## Your assignment
Only the lines below from the one containing "This screenshot has" through the last line should be set down, exactly as written and with no pictures.

## Records to use
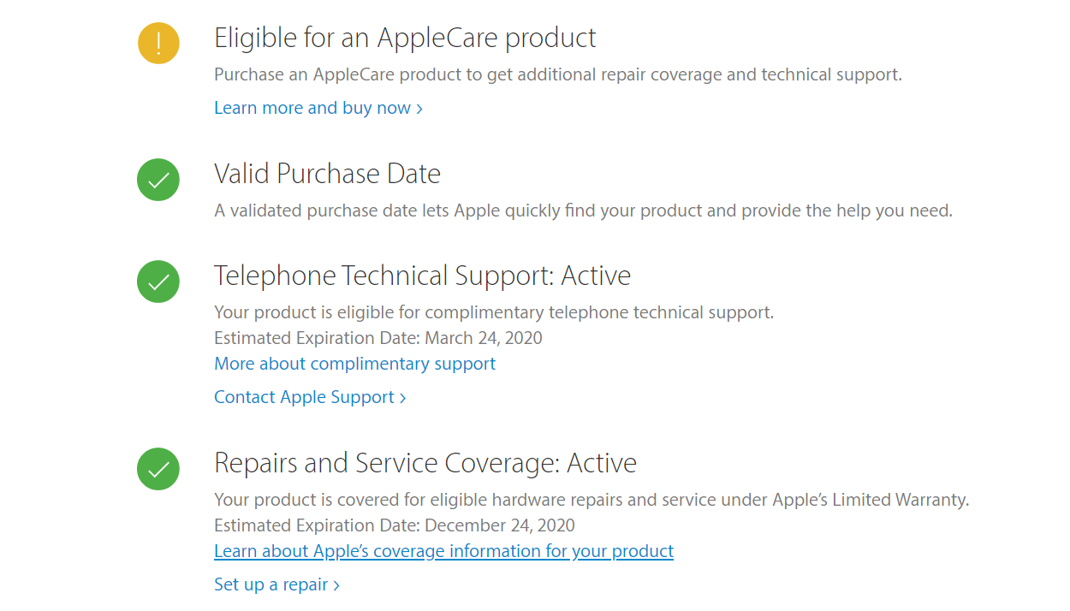Click green checkmark beside Telephone Technical Support

coord(158,282)
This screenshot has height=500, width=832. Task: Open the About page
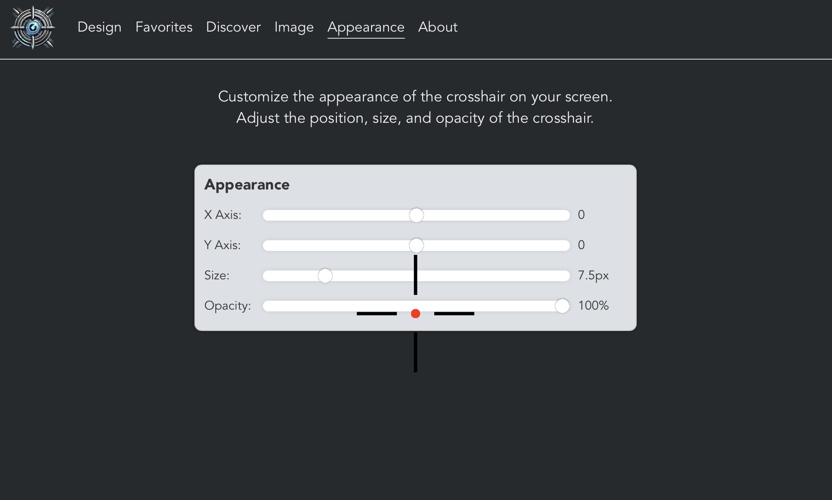point(437,27)
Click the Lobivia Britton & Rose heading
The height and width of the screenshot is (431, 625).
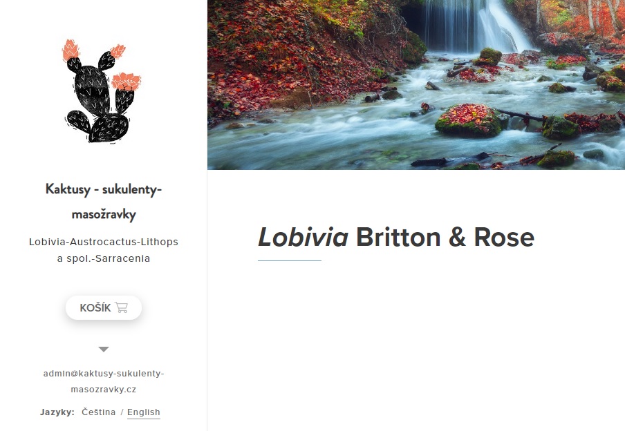tap(396, 238)
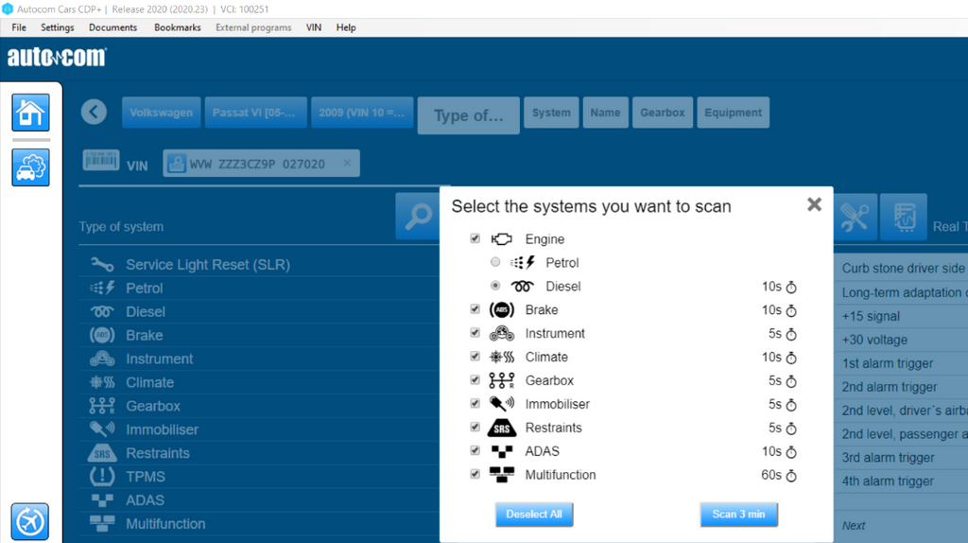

## Finished exercise
This screenshot has height=500, width=832. Task: Open the About page
point(437,27)
Click the Lobivia Britton & Rose heading
The height and width of the screenshot is (431, 625).
tap(396, 238)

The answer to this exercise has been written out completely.